If you have been accused of mail or wire fraud or are concerned about the potential for an investigation, we recommend you appoint an experienced federal wire fraud defense attorney straight away.
Strom Law’s fraud lawyers specialize in these cases and can advise on the best strategy to defend your case or disprove the allegations against you.
Mail Fraud Explained
An accusation of mail fraud is based on the use of the US mail system to encourage a person or business to part with property–that could be cash, real estate, or a non-tangible asset such as intellectual property or information.
Mail fraud has been a federal crime since 1872, and many accused parties may not have been aware that they were potentially committing a crime, with severe ramifications. Cases involving mail fraud allegations could relate to:
- Pyramid and Ponzi schemes
- Mail purporting to be from a government office or agency
- Sales propaganda enticing people to engage in lotteries
- False charities or non-profit causes
- Falsified marketing for low-cost health insurance
- Dishonest offers of credit
Other cases can rely on mailed circulars marketing investment products or schemes, where consumers may buy a product or pay for a service that does not exist, contravenes regulations, or is not portrayed correctly in the information provided.

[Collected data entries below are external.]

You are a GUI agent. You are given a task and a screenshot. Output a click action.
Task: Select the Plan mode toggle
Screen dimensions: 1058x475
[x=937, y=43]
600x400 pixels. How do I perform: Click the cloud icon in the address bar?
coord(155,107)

Mail fraud charges can be brought if any aspect of an alleged fraud scheme includes the mail, and this does not necessarily need to be a major component. If one fraudulent document is sent via mail or a letter is perceived as a false representation, it can result in a mail fraud investigation.
Wire Fraud Explained
Wire fraud differs from mail fraud, and the primary contrast is that wire fraud is committed electronically through mediums such as email or phone calls. To prove a crime, the intention must have been to deprive somebody through illegal practices without providing any benefit.
Fraud cases include making unauthorized phone calls to solicit property or money, using fake 900 numbers, telemarketing scams, fake calls from the IRS or other government bodies, and sending unsolicited junk emails.

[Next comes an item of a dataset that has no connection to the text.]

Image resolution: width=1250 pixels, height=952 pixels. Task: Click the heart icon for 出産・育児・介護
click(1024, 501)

Either fraud involves an intention to deceive or display dishonest information, so if a person can show that they did not intentionally mislead and acted in good faith, an allegation may be disproven.

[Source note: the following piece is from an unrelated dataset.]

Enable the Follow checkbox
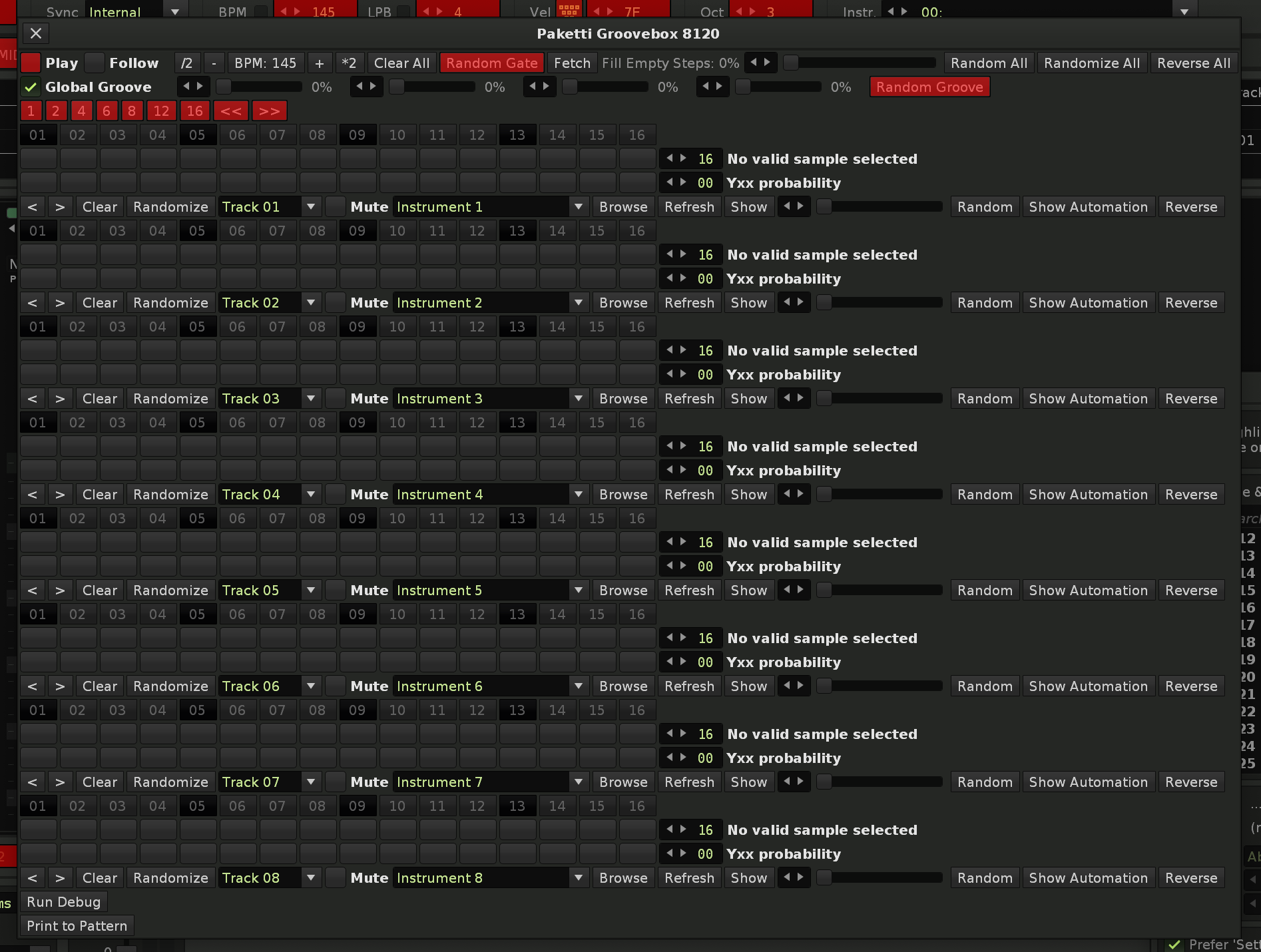The width and height of the screenshot is (1261, 952). (95, 63)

Penalties for Mail or Wire Fraud Convictions
These ‘white collar’ crimes are punishable by large fines and even prison sentences, so it is vital to seek appropriate legal representation immediately if you have been accused or are being investigated for mail or wire fraud.
The maximum sentence is twenty years in prison, and fines of up to $250,000 for an individual and double that for organizations. However, courts can also levy penalties up to double the amount the accused gained or the victim lost without an upper cap.
Convictions around mail or wire fraud that involve emergencies or disasters or a financial institution can carry heavier sentences of up to thirty years in prison and fines of up to $1 million. Courts can also impose multiple consecutive sentences if an individual is successfully prosecuted for more than one count of mail or wire fraud.
The best defense strategy will depend on the specifics of the case, but several approaches may be relevant. The starting point is to carefully analyze all the evidence used as a basis for the accusation.
What to Do if You Have Been Accused of Mail or Wire Fraud
Mail and wire fraud are serious offenses, and it is essential you appoint a skilled lawyer to advise you and evaluate the right way to manage your defense. Examples can include situations where a business relies on a third party to perform marketing activities and may not be aware that the representations made on their behalf may constitute mail fraud.
Any experienced mail and wire fraud attorney will represent your interests, identify the most suitable way forward, argue your case, and provide the best possible chance of a positive outcome where allegations are dropped, or you are proven not guilty of fraud.